It can run the generators for three months at full capacity without any intervention from the outside world
At the end of a corridor, barred off, little lights on a rack of servers emerge from the darkness. Welsh says, “This area is a suite, no-one goes in there unless it’s the client who will also be escorted by a security guard, or they have instructed us. The room has been segregated out and is used by one company only.”
The next room houses a computer antique from the 1980s, a reminder of the activity that went on here during the Cold War. Lightfoot says, “This was a purpose built data centre built with all the relevant protection and the redundancy in place for the air defence network so there were large mainframe computers and 42 of these air defence consoles.”
These consoles were designed to take radar feed, contact aircrafts and get weather feeds. We go down another flight of steps to the bottom level which is EMP protected. Cased inside three metres of concrete is a tank which holds 330,000 litres of diesel. This is required for the generator and explains the large exhaust pipe on top of the metal unit I spied earlier. Lightfoot says the tank, ‘is designed to run the generators for three months at full capacity without any intervention from the outside world.’ All the generators are constantly heated which means if a generator needs to kick in, it can do so and be at full power output within ten seconds.

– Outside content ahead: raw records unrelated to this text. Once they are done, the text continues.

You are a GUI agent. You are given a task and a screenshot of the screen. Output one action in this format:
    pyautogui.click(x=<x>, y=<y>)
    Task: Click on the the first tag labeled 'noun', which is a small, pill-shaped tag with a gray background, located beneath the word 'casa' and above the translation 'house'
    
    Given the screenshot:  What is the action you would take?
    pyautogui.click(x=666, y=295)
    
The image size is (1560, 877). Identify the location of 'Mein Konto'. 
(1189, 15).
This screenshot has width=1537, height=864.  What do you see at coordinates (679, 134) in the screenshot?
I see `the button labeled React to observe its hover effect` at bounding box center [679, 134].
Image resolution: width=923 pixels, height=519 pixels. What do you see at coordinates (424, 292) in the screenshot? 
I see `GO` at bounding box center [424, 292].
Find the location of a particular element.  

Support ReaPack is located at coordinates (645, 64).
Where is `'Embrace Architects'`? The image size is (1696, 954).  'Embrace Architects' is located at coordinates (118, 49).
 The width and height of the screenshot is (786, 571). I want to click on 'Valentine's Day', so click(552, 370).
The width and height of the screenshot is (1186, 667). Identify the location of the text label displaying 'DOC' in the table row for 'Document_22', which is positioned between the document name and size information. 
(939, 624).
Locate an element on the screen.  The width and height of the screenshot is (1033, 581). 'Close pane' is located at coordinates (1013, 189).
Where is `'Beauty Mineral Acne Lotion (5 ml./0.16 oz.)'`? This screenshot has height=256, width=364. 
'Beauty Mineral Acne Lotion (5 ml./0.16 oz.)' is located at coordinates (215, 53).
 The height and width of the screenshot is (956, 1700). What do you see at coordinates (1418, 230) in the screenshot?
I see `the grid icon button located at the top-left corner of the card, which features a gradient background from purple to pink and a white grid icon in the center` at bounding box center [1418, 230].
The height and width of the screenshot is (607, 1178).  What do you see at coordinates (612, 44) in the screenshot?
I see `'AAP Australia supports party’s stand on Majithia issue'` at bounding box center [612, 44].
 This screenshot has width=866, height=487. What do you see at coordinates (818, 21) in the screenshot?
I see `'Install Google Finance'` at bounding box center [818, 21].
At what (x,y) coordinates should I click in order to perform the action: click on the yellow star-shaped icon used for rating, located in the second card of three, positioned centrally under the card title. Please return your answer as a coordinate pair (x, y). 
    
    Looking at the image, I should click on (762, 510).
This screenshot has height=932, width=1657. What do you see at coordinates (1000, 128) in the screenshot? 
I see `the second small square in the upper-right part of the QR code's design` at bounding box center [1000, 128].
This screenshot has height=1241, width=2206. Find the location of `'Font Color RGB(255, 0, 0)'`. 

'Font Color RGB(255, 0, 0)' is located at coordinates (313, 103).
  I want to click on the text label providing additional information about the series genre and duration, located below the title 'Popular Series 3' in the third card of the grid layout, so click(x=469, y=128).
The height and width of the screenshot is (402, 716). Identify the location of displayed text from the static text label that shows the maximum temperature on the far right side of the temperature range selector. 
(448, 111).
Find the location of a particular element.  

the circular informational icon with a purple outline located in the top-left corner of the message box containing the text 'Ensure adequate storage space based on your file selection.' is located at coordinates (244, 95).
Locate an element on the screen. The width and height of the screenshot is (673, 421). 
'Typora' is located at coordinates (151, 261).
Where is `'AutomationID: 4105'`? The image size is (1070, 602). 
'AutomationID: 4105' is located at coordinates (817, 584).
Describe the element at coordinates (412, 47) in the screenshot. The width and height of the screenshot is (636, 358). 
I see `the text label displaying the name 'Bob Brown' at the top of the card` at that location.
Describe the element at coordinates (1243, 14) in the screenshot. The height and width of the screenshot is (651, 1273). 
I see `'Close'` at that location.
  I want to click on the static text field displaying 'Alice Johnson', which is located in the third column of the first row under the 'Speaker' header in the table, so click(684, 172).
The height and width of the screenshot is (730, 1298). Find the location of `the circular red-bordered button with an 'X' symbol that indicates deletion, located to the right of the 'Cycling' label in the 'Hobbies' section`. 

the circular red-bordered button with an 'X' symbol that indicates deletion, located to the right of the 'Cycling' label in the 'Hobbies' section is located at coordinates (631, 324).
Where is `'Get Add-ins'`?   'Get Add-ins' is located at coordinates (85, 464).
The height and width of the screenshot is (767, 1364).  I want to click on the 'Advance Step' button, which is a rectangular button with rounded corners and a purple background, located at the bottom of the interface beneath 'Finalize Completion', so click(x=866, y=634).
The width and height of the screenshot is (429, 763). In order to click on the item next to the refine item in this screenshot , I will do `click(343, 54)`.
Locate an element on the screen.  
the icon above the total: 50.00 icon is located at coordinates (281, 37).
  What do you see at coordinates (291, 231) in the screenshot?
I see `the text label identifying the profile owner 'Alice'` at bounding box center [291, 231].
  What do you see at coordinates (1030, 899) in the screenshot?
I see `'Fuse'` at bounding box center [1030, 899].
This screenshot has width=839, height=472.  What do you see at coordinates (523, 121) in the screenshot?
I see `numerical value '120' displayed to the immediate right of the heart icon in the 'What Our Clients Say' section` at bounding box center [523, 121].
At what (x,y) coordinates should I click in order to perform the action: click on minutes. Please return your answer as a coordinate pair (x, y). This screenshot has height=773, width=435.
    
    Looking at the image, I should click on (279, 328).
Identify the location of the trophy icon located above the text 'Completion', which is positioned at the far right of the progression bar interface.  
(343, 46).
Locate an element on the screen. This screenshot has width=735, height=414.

When we come to the last room we have to enter through an airlock ante-chamber. Various companies share this space to store their servers; there is a humidity control and the temperature remains between 18 and 22C to stop the computers from overheating. The room is bleached with white light and with the constant hiss of the air conditioning it feels as if we are on the set of Mission Impossible. Tom Cruise and his entourage would certainly have a hard time cracking into this place.
Lightfoot and Welsh tell me that no one can ever guarantee absolute security but judging by their set-up you would be hard pushed to think of a safer place to store your servers.